What is expected:
Transcribe the lines exactly, beginning with the one that contains "Where should I click to: Click" and ending with the final line of the records. Do not transcribe pictures.

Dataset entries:
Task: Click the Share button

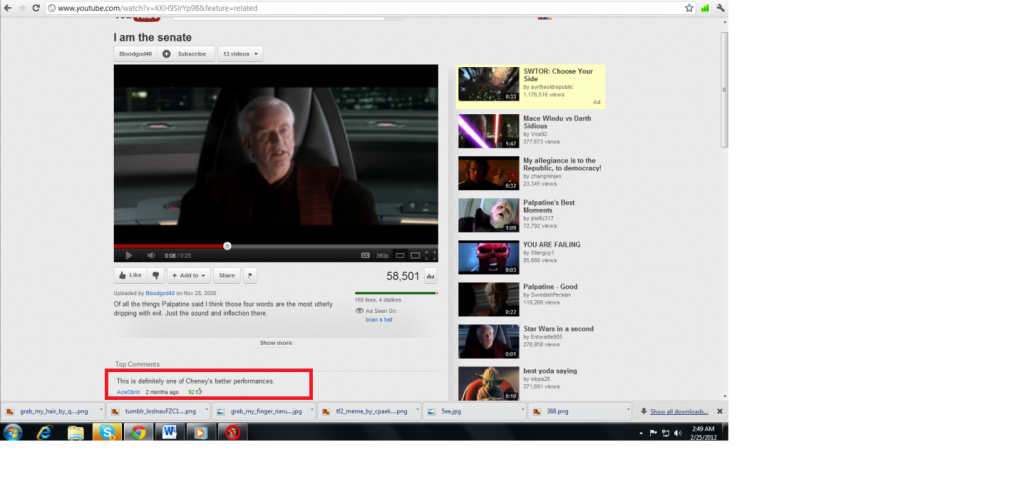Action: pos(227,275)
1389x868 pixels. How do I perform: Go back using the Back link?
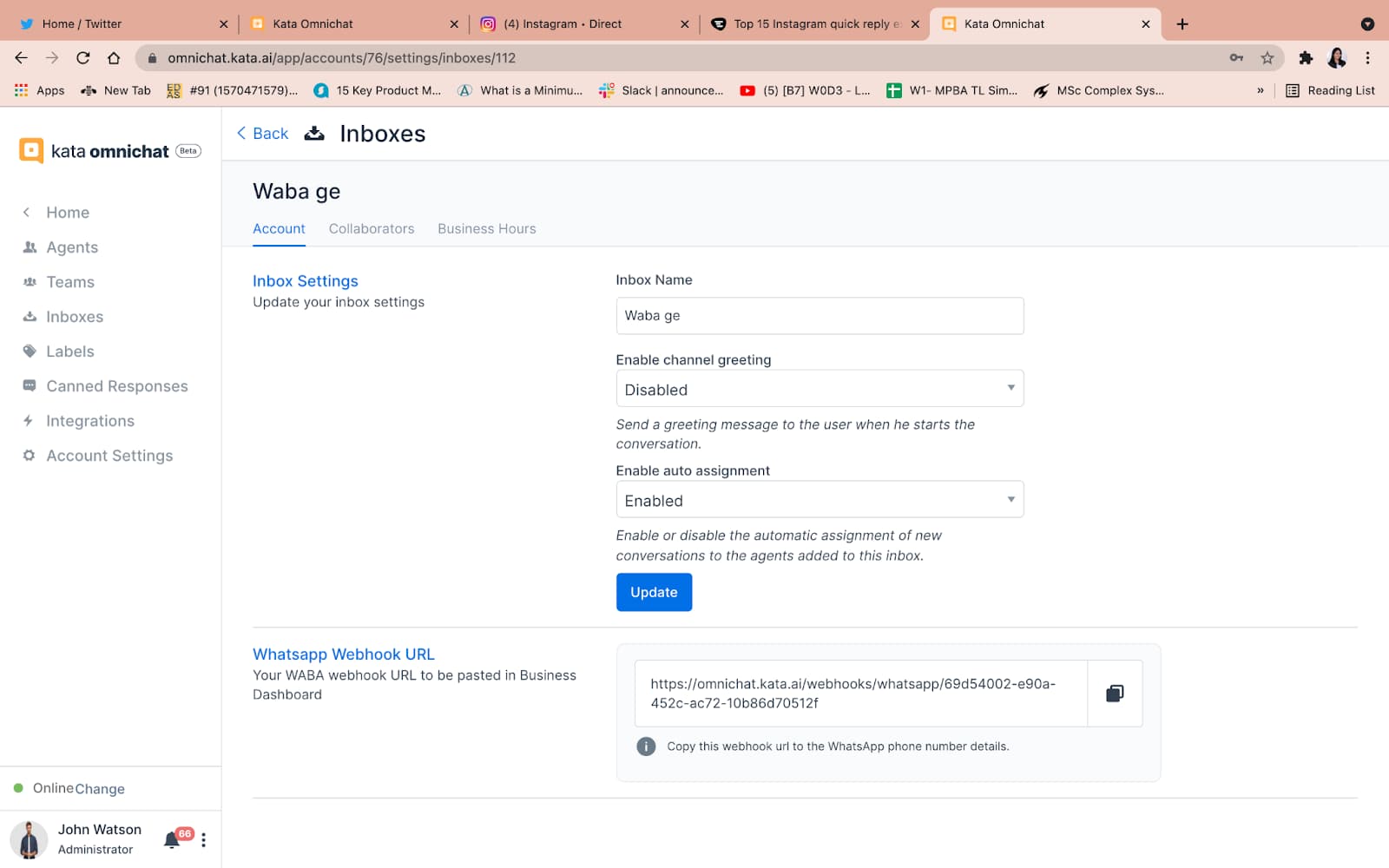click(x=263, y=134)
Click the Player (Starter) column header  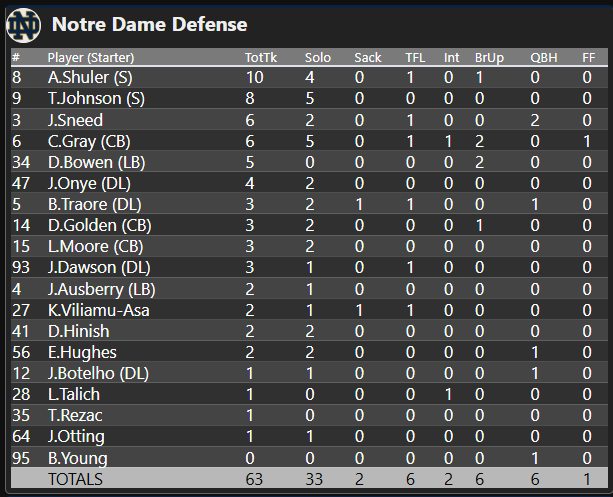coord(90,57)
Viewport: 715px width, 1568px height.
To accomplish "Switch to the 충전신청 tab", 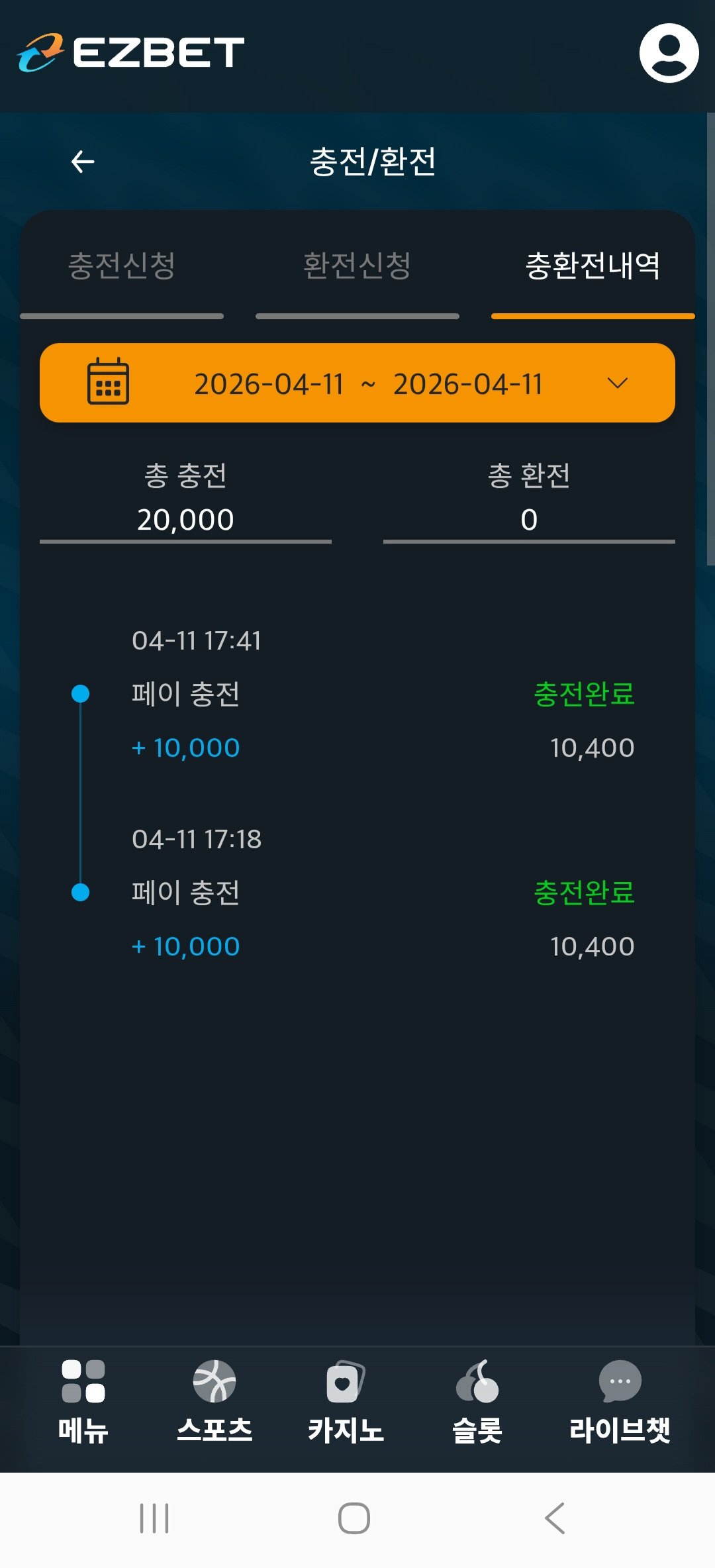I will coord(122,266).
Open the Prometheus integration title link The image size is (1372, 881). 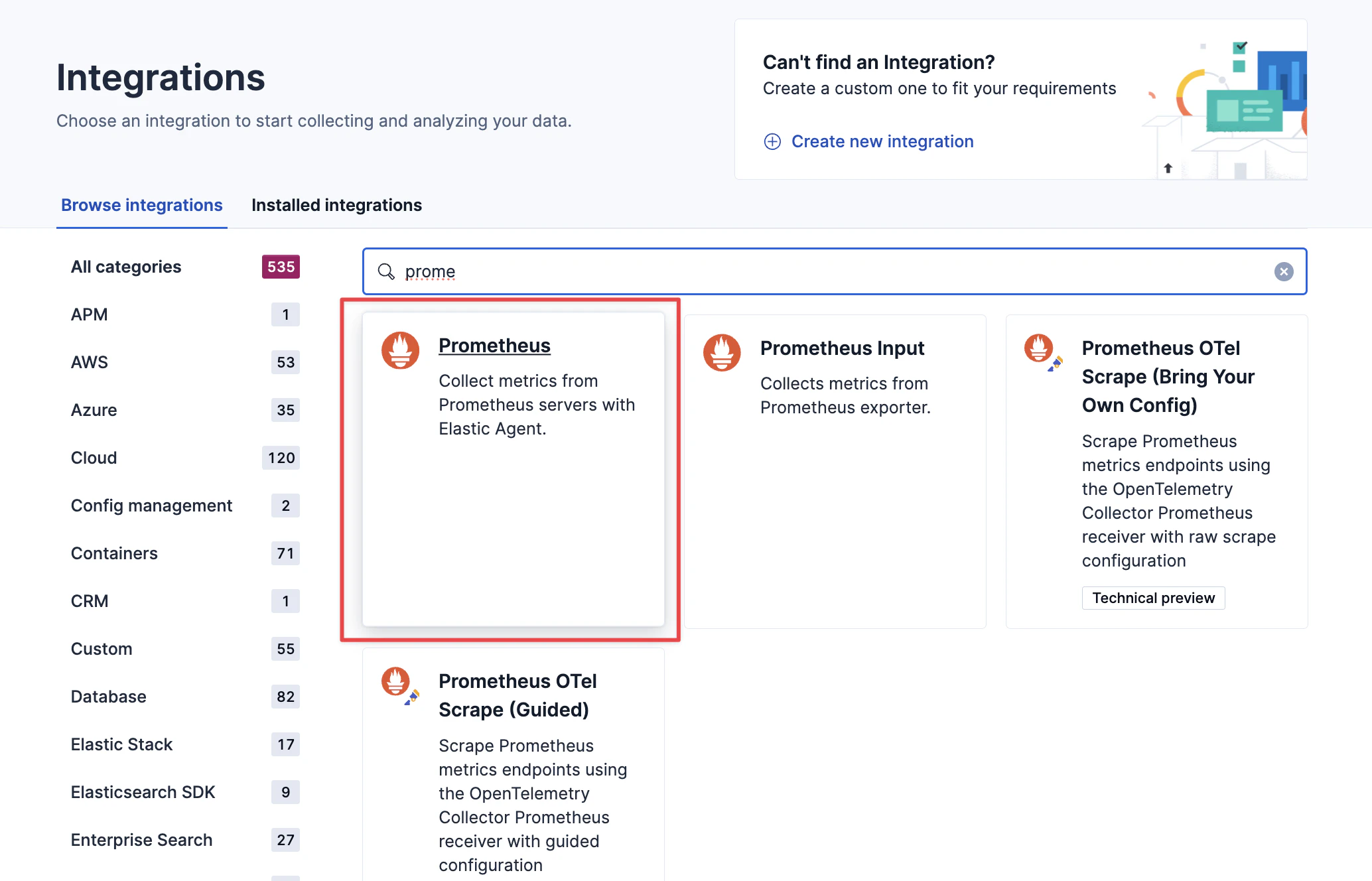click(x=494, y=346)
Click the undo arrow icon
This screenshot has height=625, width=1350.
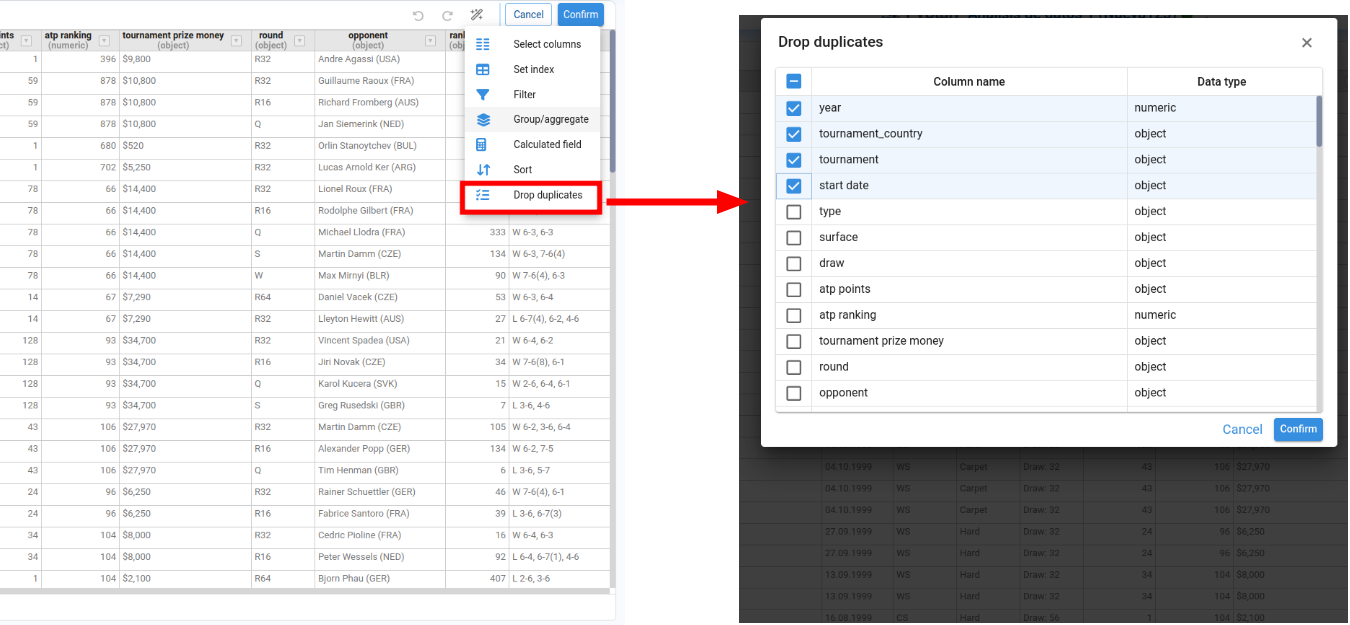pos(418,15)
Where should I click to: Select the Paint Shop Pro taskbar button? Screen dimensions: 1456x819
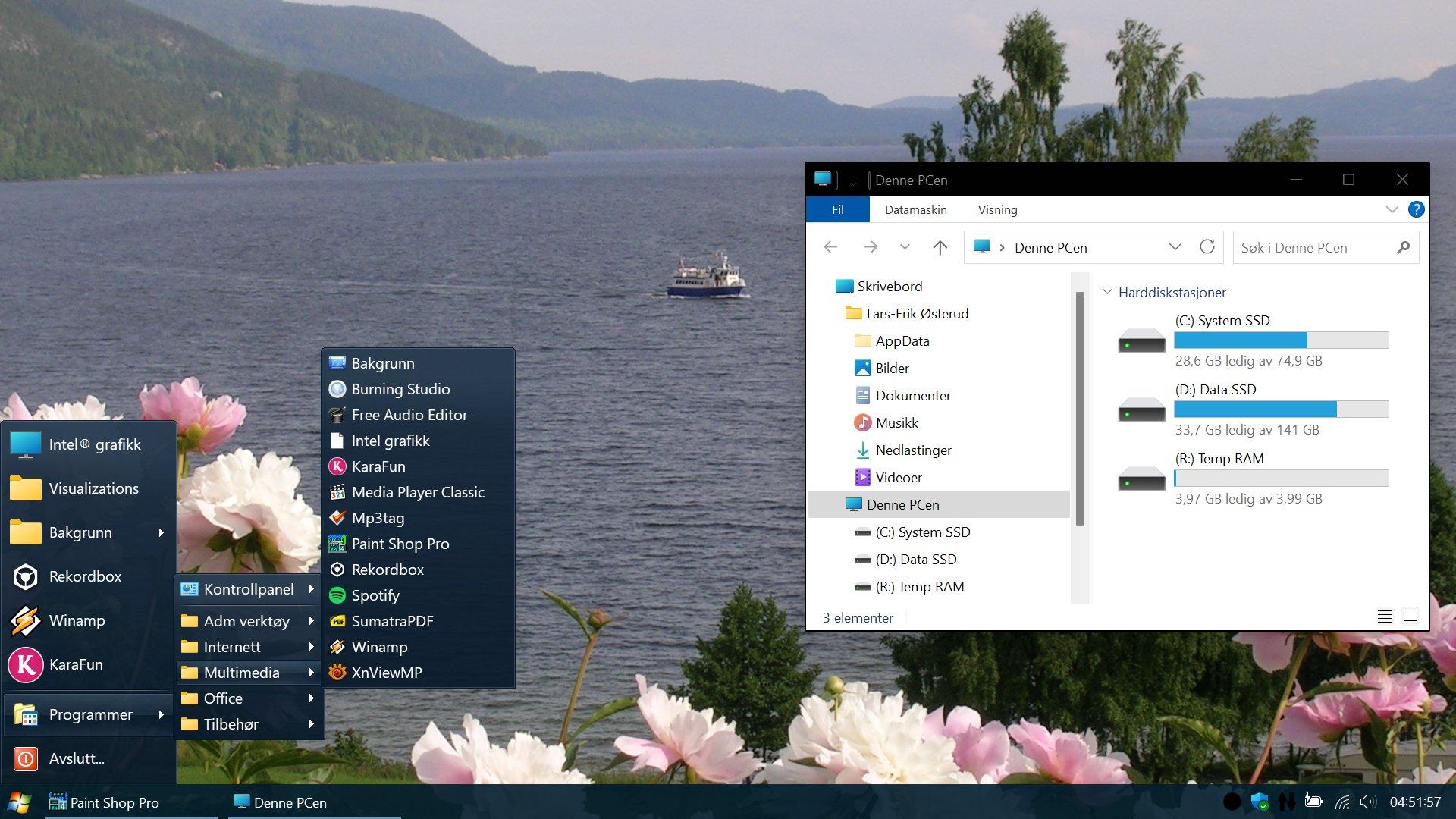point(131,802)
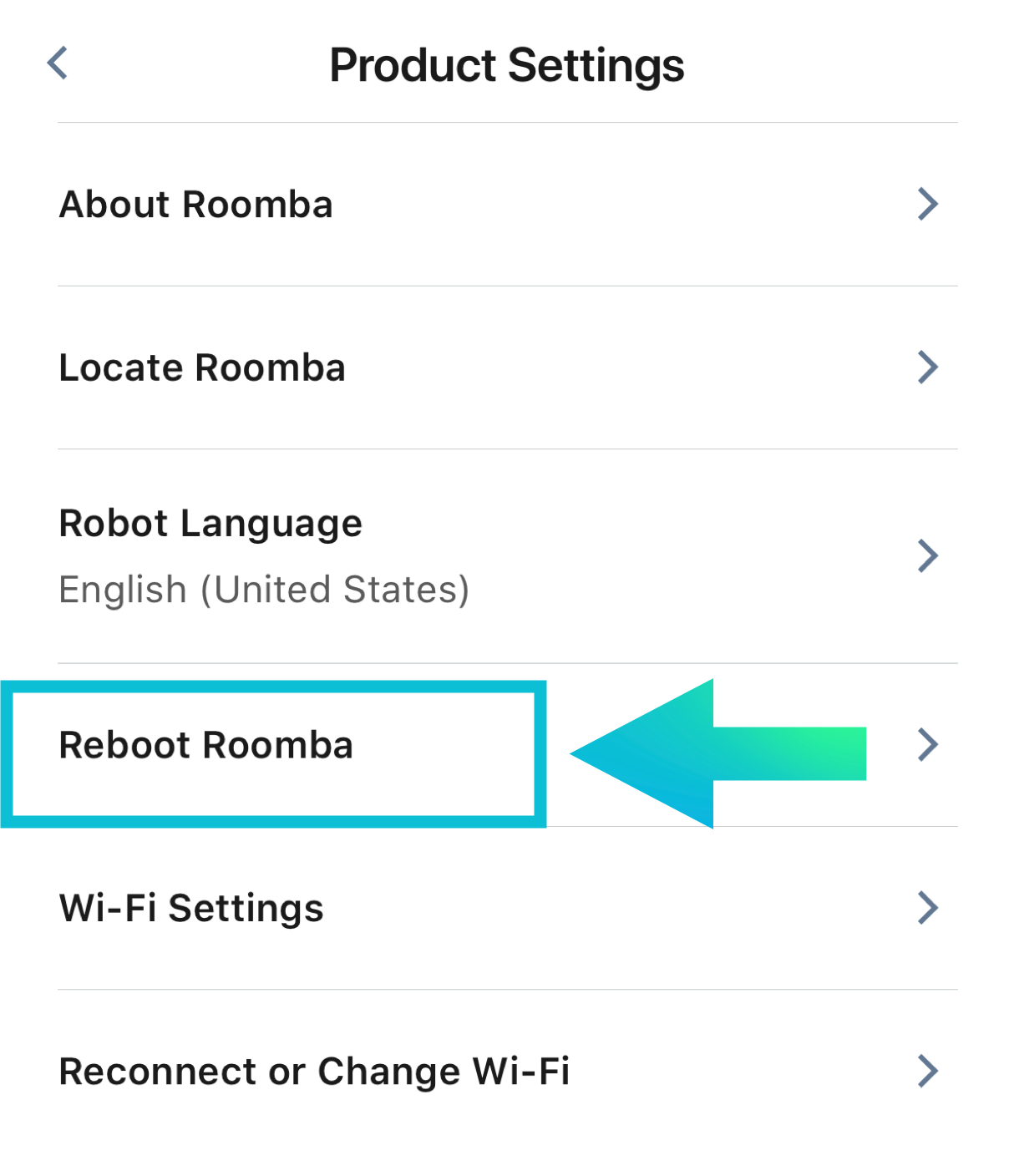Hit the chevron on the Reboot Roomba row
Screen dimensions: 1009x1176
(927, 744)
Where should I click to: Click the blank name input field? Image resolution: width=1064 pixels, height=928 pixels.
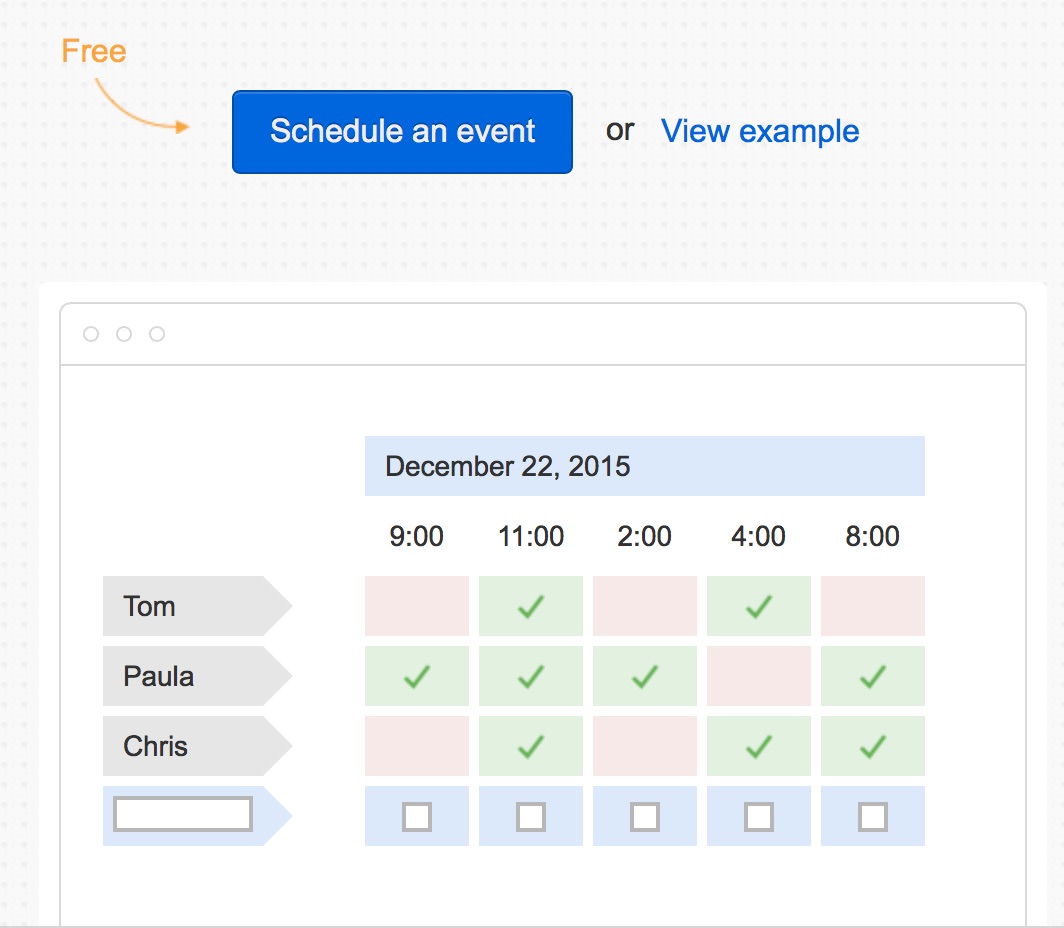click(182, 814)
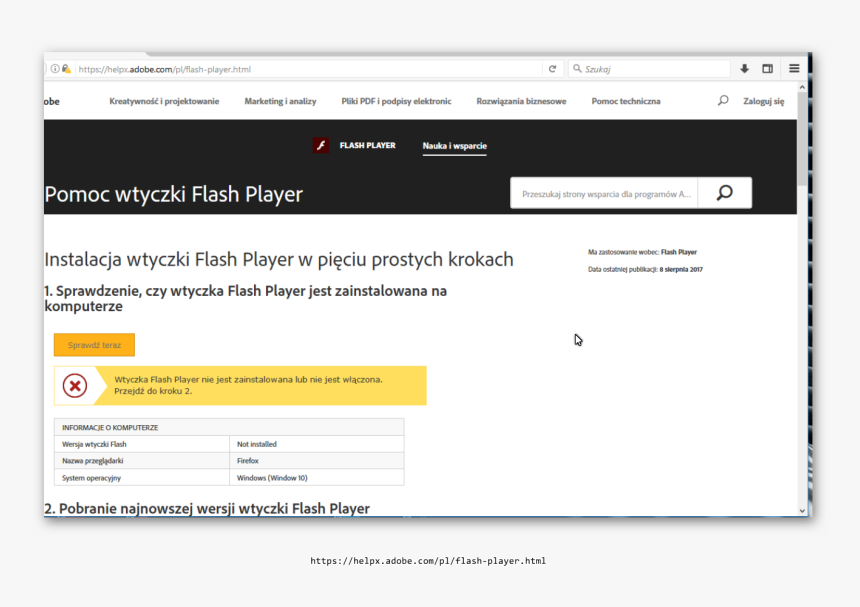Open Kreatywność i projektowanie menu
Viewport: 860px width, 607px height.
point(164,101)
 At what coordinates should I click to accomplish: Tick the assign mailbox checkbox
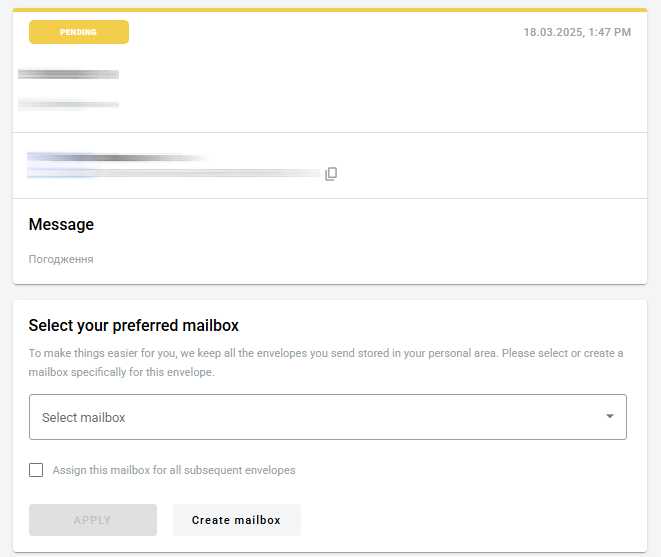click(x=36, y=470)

Written response:
Where should I click to: Click the blank name input field? Image resolution: width=1064 pixels, height=928 pixels.
click(182, 814)
Open Kreatywność i projektowanie menu
Viewport: 860px width, 607px height.
point(164,101)
 At what coordinates should I click to accomplish: Tick the assign mailbox checkbox
click(x=36, y=470)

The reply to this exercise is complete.